RN? Perhaps a masters in nursing and become a CRNA? or an NP? NPs are PhDs now, at least in my hospital NPs operate with relative autonomy, primarily in Paeds, Trauma, TICU and NSICU. Or even PA. If you have a bachelors its pretty much the same to a MSN or PA in my area
 
This is probably true of all modern ICU vents and even some newer transport vents (neither of which I'm very familiar with anymore) but the "basic" PCV mode uses a flow pattern that decelerates in a linear fashion until the target pressure is reached. Just like volume modes, the vent doesn't vary anything beyond what the operator sets.

I guess I can't speak to all of the older models, but I don't think it's possible to have pressure control without a variable flow.

Here's why: the basic premise of pressure control is that you reach a target pressure and then hold it for a set time. (At least, by convention this is how it works; you could have another universe where it works differently, but this is what people mean when they say "pressure control" these days.) Flow doesn't decelerate until you reach the target pressure; flow decelerates because you've reached the target pressure.

Flow starts out very high in an effort to quickly reach the set pressure (how high is determined by rise time, the only control you have on this), then once you get there, it takes much less flow to maintain that pressure.



But airway pressure depends on the compliance in the airway, and in a patient with any spontaneous work of breathing, compliance depends on their effort. If they do nothing, compliance will be low; if they inspire vigorously, compliance will be high. And they can do both of those things during the same breath if they want.

The vent doesn't know what the patient is doing, but it knows the airway pressure, so if it wants to reach and maintain the target pressure, it has to adjust flow in order to match the patient's attempts to change it.

I don't think it's possible to do this without a variable flow. If the vent cannot adjust flow, it cannot reach the goal pressure; flow is the independent variable here. I suppose you could have a fixed flow (like volume control), and just inspire linearly until you peg the pressure limit, but this would only work in a patient with zero effort (fixed compliance), and would also make it impossible to set your inspiratory time (since the minimum inspiratory time would become determined by flow). Is that how older vents did it?

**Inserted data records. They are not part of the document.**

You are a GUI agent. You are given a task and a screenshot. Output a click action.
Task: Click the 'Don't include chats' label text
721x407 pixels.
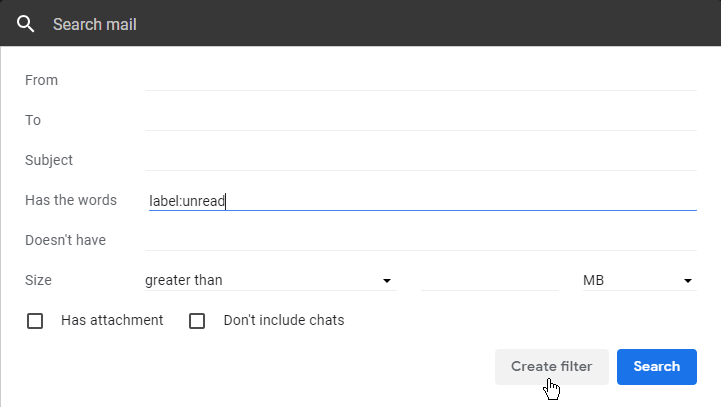coord(284,321)
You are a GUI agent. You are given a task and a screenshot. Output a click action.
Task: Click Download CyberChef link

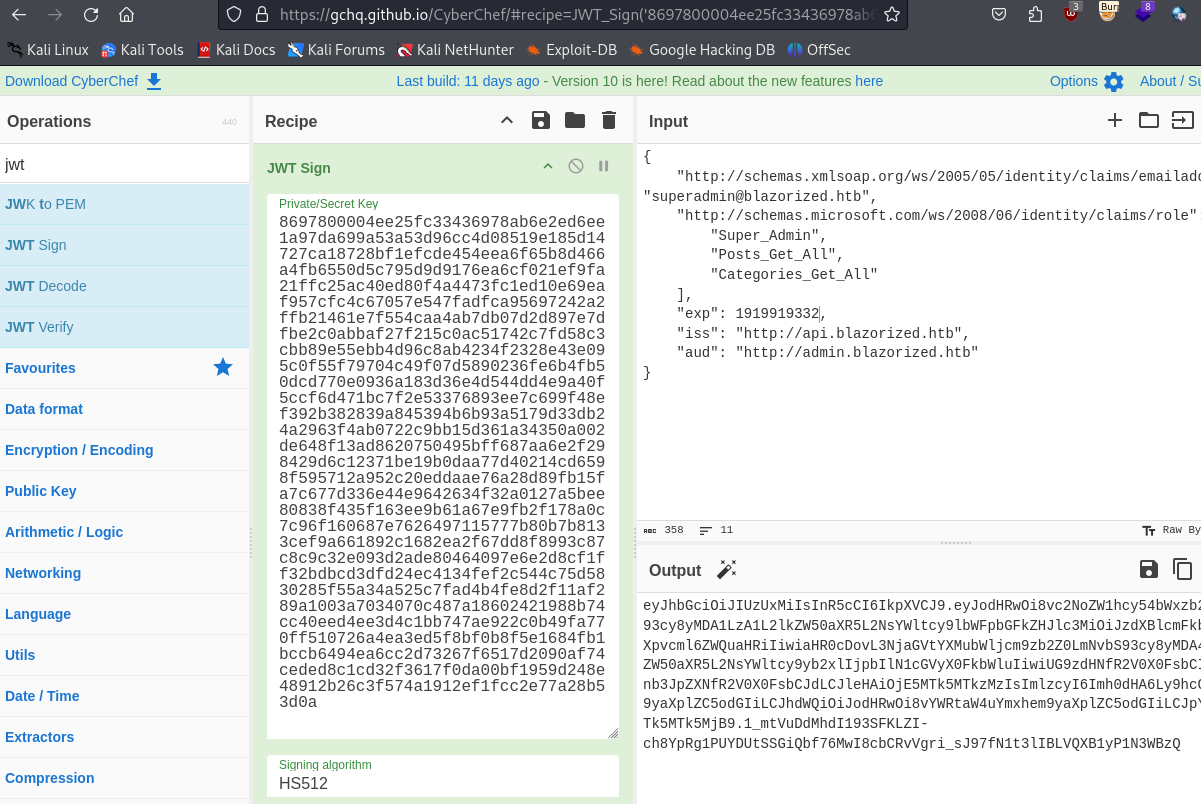(83, 81)
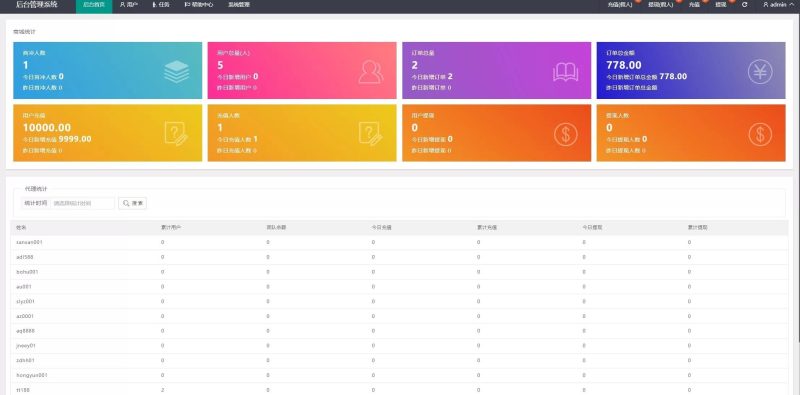Open the 用户 menu in top navigation

129,5
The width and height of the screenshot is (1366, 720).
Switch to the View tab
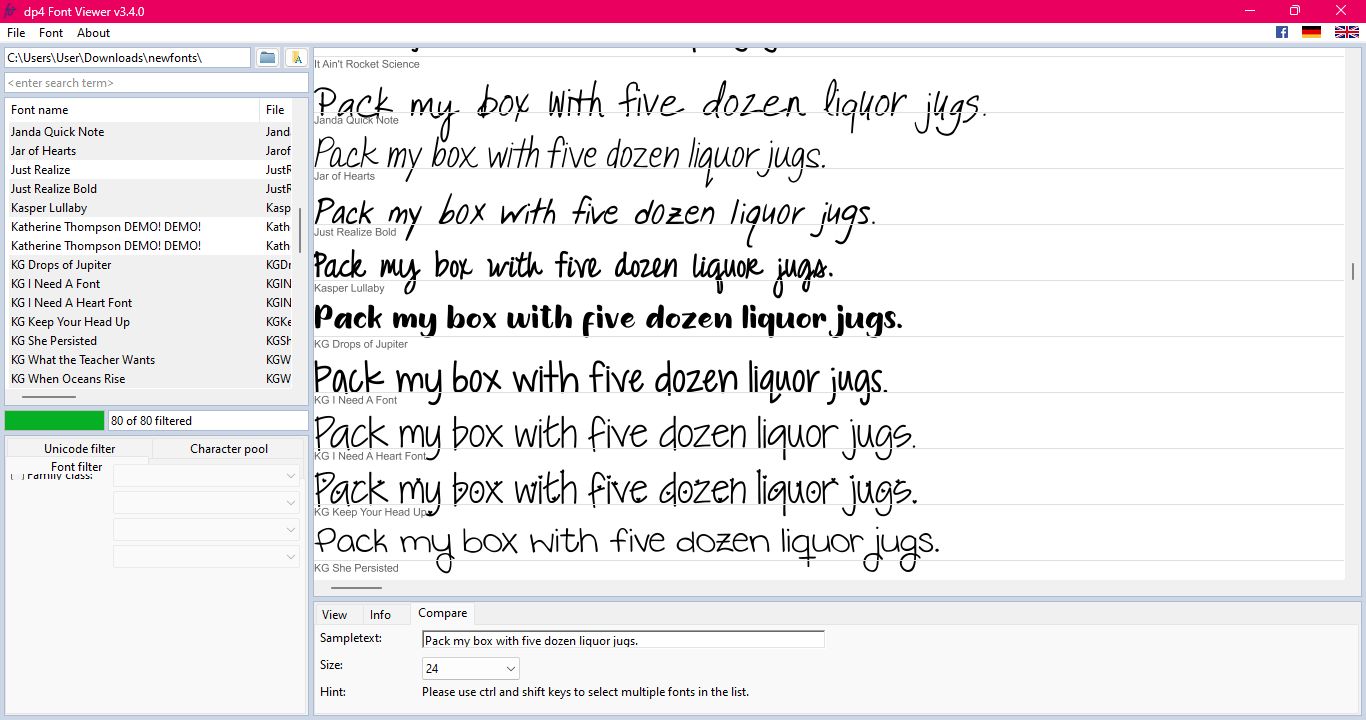point(336,613)
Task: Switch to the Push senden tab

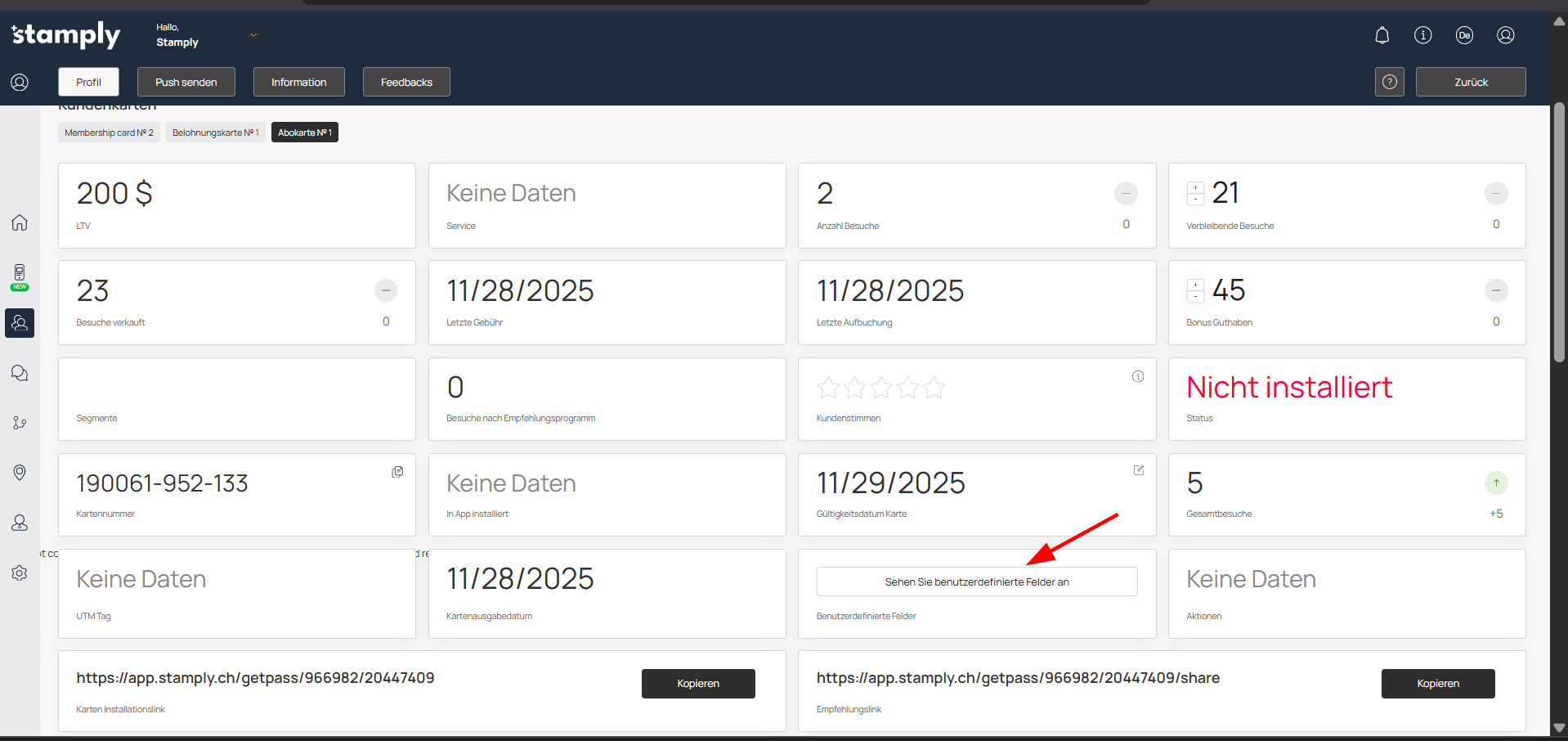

PRVC was actually a proprietary term (I forget which manufacturer) and I think it was the first commonly-used mode that would not only change flow rates to meet patient demand by sensing changes in airway resistance at different points of the inspiration cycle, but would also adjust the flow rates at different points to achieve the set vT at the lowest airway pressure possible. Or again, at least that's how I've always understood it.

I would say the added variable in PRVC is not flow, but volume. The individual breaths look exactly the same as pressure control breaths. The difference is a BREATH TO BREATH variation in the set pressure.

You give one PC breath at 25 cmH2O. The resulting volume is 350. Your goal was 400.
The next PC breath is therefore at 27 cmH2O. The resulting volume is 370. Still too low.
The next PC breath is 29 cmH2O. The resulting volume is 400. Great, we'll keep this inspiratory pressure until compliance changes.
 
How well does PRVC work with a patkent with lung etiology. Asthma/COPD or pulmonary contusion ?
 
How well does PRVC work with a patkent with lung etiology. Asthma/COPD or pulmonary contusion ?

Works fine. The only time I think it's a poor choice is when patient factors (such as dyssynchrony) create inconsistent compliance; this tends to confuse the vent and result in weird volumes. Or when you really want to tightly control all of your variables, and -- let's say -- directly control the exact minute ventilation to manipulate your acid-base status. Easier done when the vent's not acting like Clippy from Word and trying to be helpful.
 
I've heard the same about perfusionists, which sucks because that would be such a cool job..

Every single perfusionist I've ever met, all pretty smart guys, wouldn't trade their jobs for the world. They do way better than RT's in the accounts receivable department, to be sure.